Przez dwa lata byłam jego „odskocznią”. Nigdy nie spędziliśmy razem świąt ani wakacji. Zawsze byłam tą drugą, tą niewidzialną.
W końcu Krzysztof wyjechał do Niemiec za pracą.
– Przepraszam – napisał mi w SMS-ie. – Muszę zadbać o rodzinę.
Miałam wtedy trzydzieści sześć lat i poczucie, że moje życie jest jednym wielkim nieporozumieniem.
Próbowałam jeszcze raz – tym razem z Markiem, rozwodnikiem z dwójką dzieci. Był czuły i opiekuńczy, ale jego była żona nie pozwalała mu zabierać dzieci do mnie do domu.
– Nie chcę, żeby moje dzieci widziały cię jako nową mamę – powiedziała mi prosto w twarz podczas przypadkowego spotkania pod Biedronką.
Marek coraz częściej znikał na całe weekendy. W końcu przestał odbierać telefony.
W wieku czterdziestu lat zostałam sama. Bez rodziny, bez dzieci, bez nadziei na zmianę losu. Moja matka przestała do mnie dzwonić po tym, jak powiedziałam jej przez telefon:
– Mamo, nie będę miała dzieci.
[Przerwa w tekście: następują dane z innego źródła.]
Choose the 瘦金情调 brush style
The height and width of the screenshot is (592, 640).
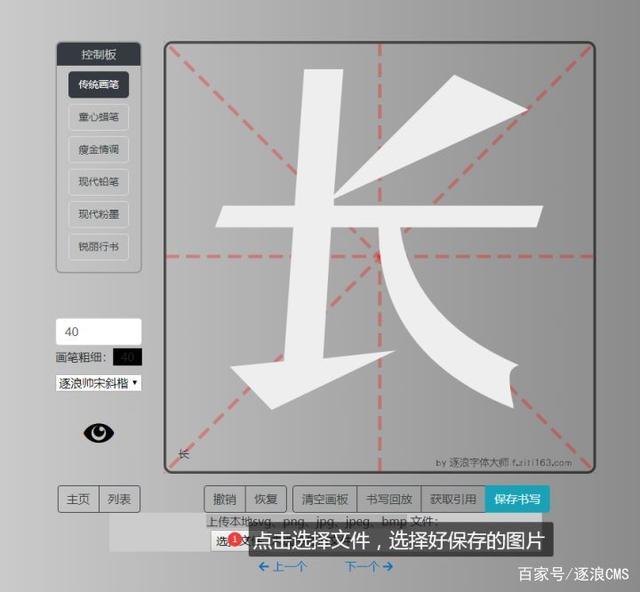click(x=99, y=150)
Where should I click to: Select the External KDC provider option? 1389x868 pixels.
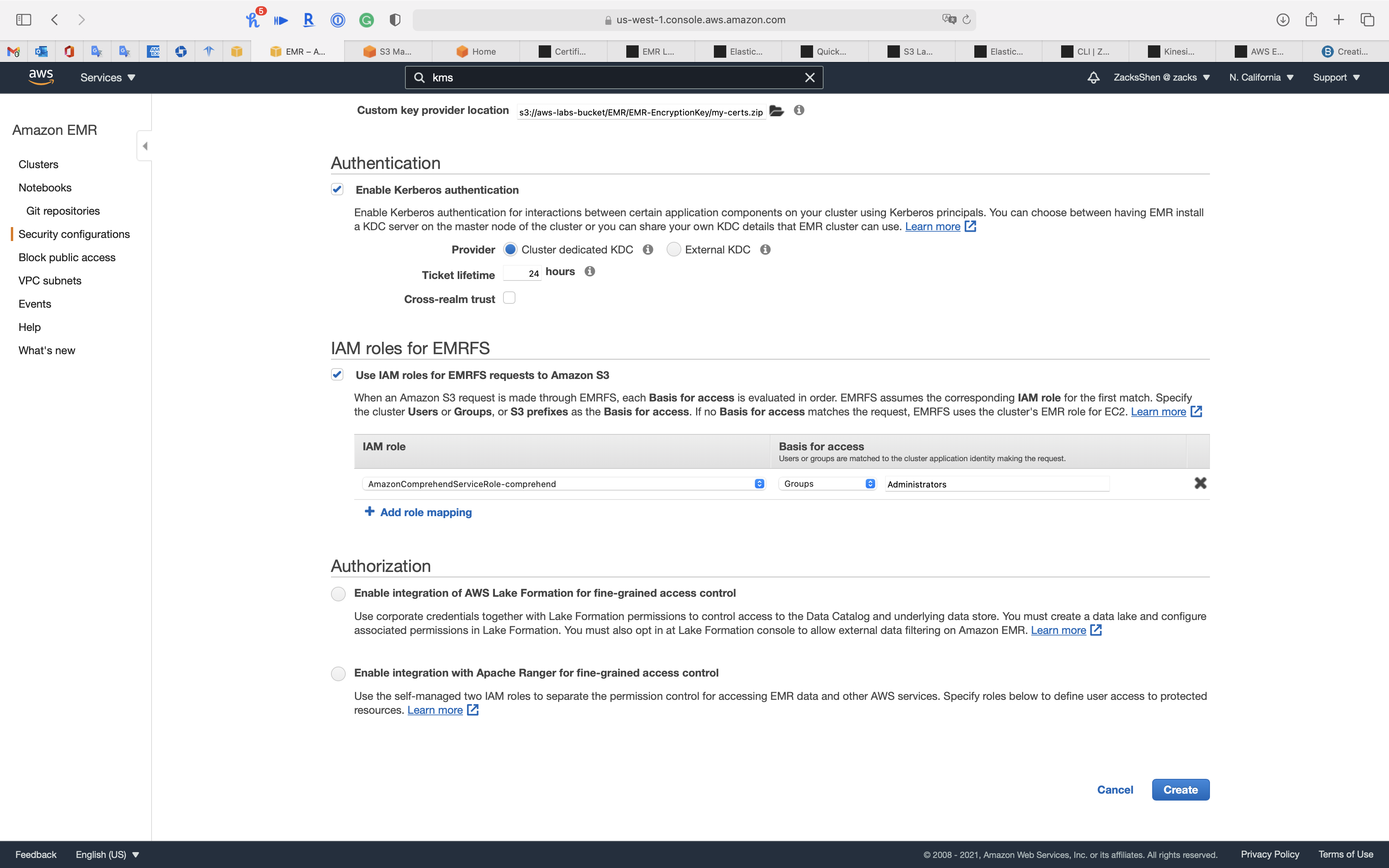[673, 250]
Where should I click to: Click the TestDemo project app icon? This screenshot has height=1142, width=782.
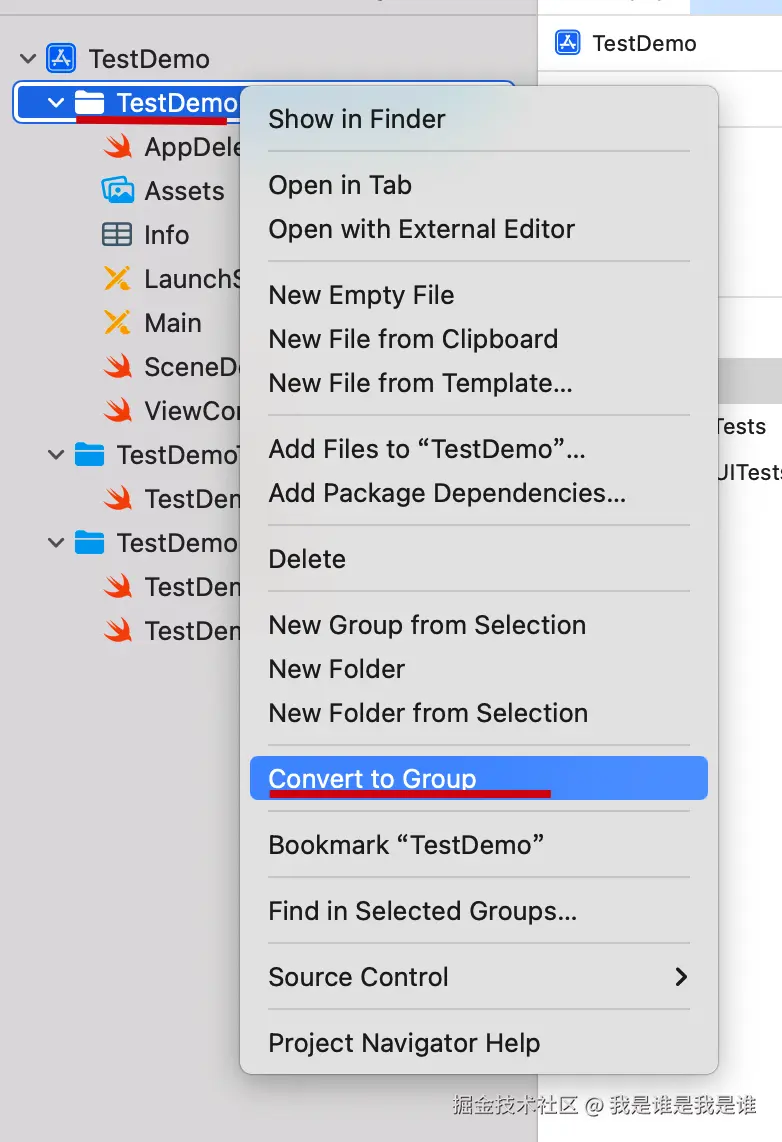61,58
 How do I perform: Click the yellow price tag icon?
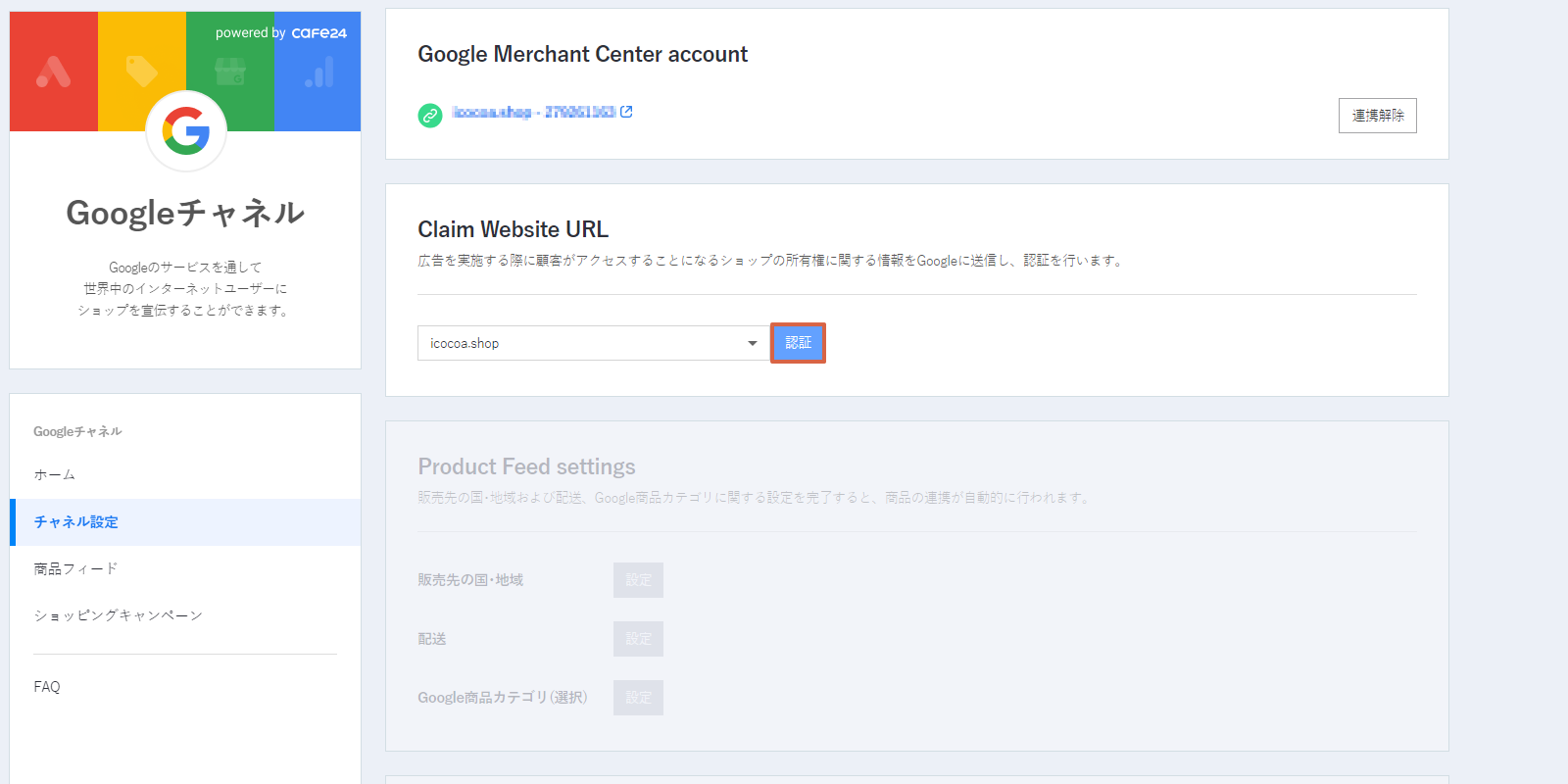(142, 72)
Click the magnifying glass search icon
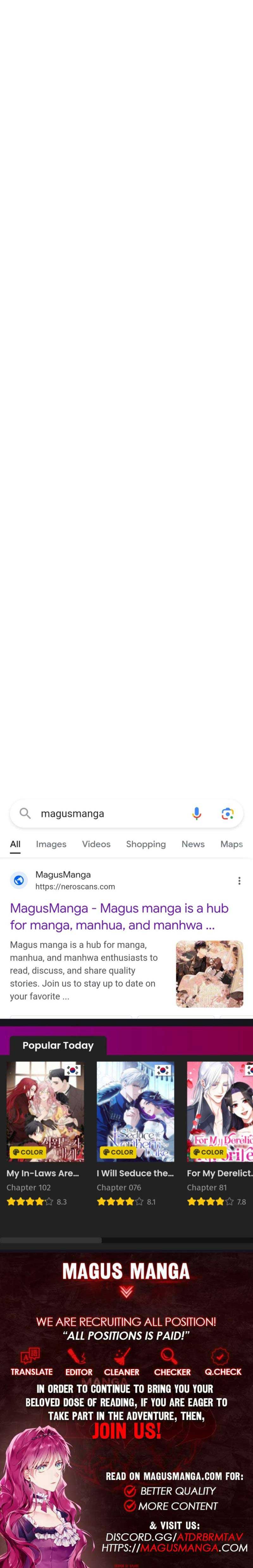This screenshot has height=1568, width=253. coord(25,813)
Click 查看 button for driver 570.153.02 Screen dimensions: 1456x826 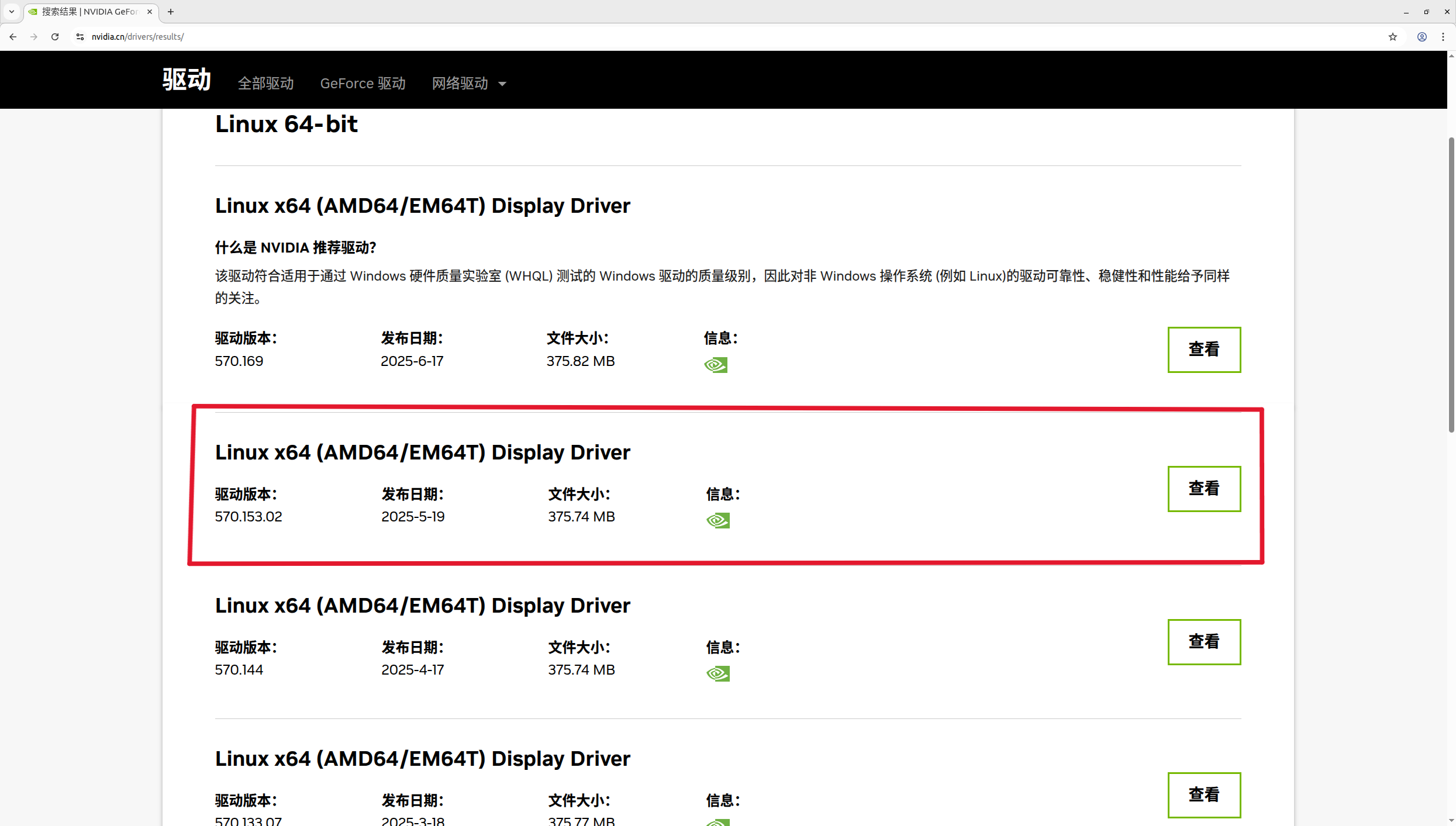click(1203, 489)
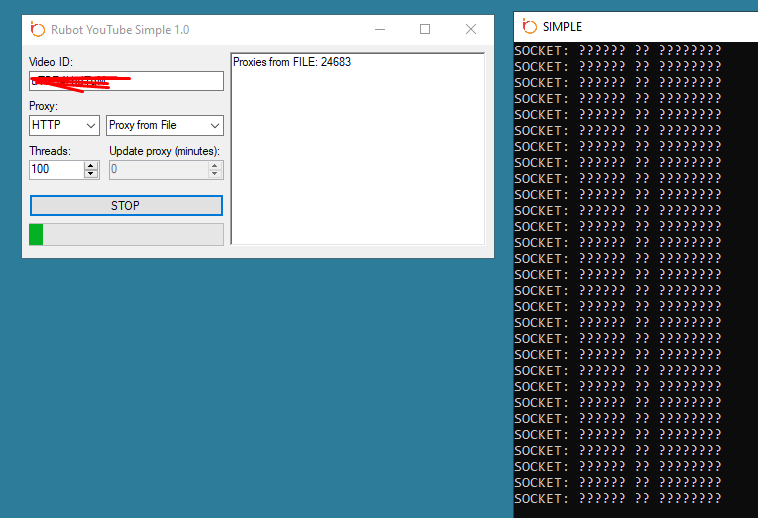Viewport: 758px width, 518px height.
Task: Click the Video ID text field
Action: pos(126,81)

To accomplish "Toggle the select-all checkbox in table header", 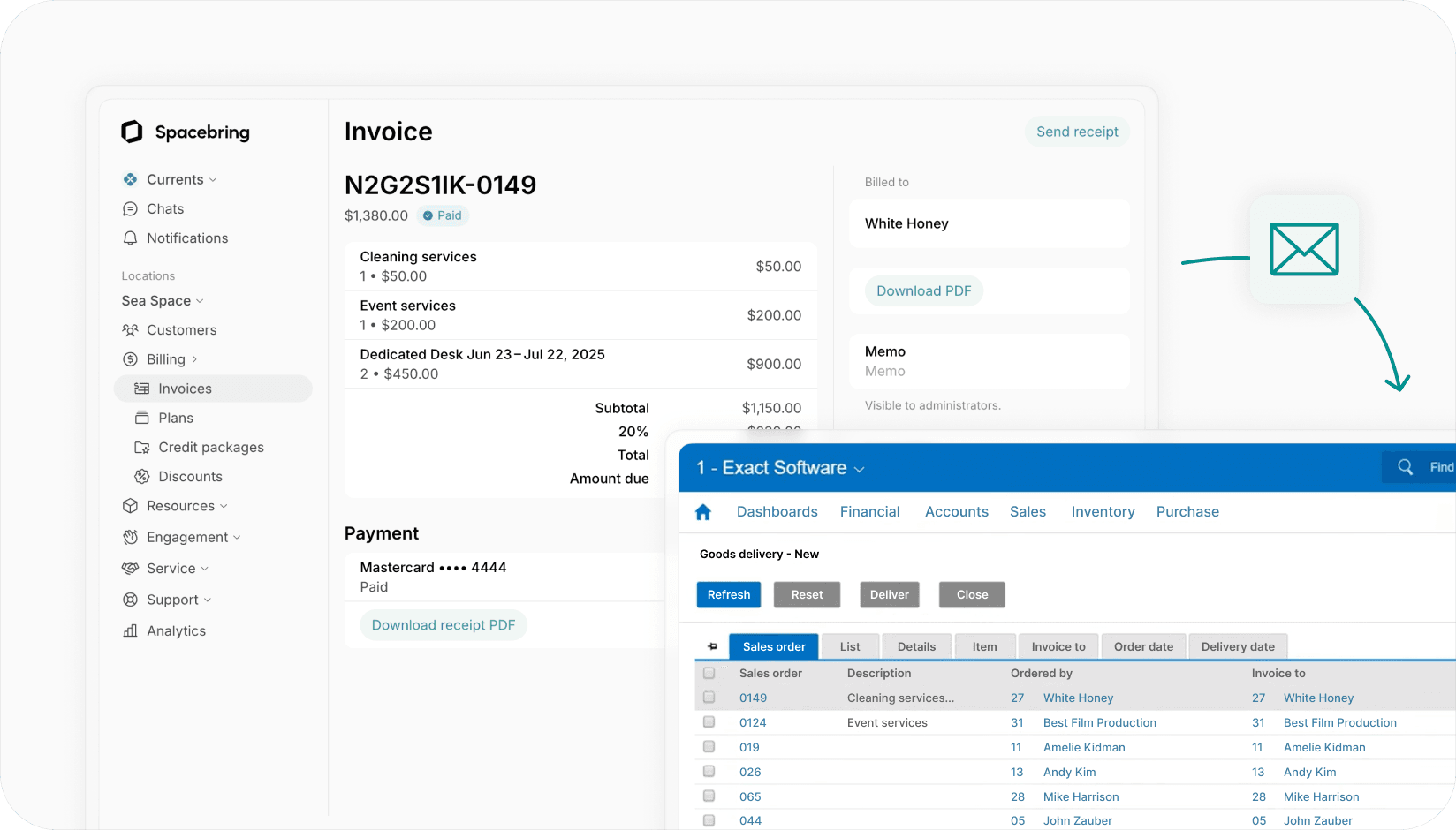I will 709,673.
Pogódź się z tym.
Odpowiedziała tylko:
– Jesteś moją największą porażką.
Dziś siedzę przy kuchennym stole i patrzę przez okno na szare bloki Pragi Południe. Słyszę śmiech dzieci bawiących się na podwórku i czuję ukłucie zazdrości wobec kobiet prowadzących wózki z niemowlętami.
Czasem pytam siebie: gdzie popełniłam błąd? Czy naprawdę byłam aż tak ślepa? Czy miłość zawsze musi oznaczać cierpienie?
Piszę to wszystko nie po to, by ktoś mi współczuł. Chcę tylko ostrzec inne kobiety: nie pozwólcie sobie wmówić, że musicie być czyjąś „drugą opcją”. Nie traćcie siebie dla cudzych obietnic i kłamstw.
Czy samotność to kara za naiwność? Czy jeszcze można zacząć od nowa po czterdziestce? A może już zawsze będę tylko cieniem własnych marzeń?